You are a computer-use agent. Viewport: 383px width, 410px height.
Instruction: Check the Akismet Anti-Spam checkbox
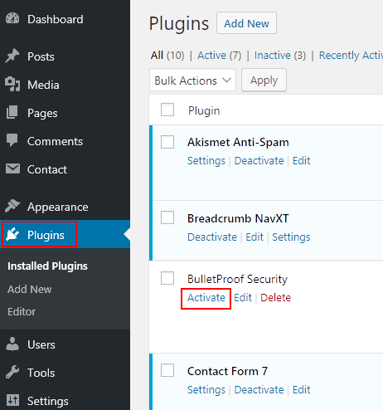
◇ ◇ ◇ ◇ ◇ ◇ ◇
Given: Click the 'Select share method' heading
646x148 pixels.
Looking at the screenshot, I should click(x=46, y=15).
◇ ◇ ◇ ◇ ◇ ◇ ◇
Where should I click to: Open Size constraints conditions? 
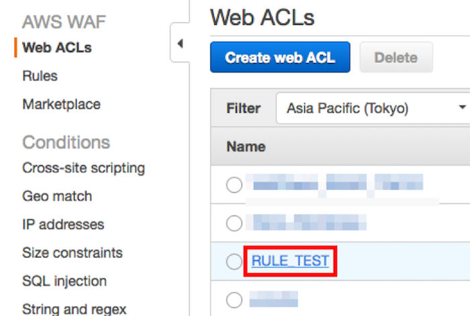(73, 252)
◇ ◇ ◇ ◇ ◇ ◇ ◇
TASK> Retype exactly the lines above, from the one with "You are a computer-use" through the one with "Instruction: Check the", inclusive.

EXERCISE RESULT>
You are a computer-use agent. Viewport: 383px width, 410px height.
Instruction: Check the Akismet Anti-Spam checkbox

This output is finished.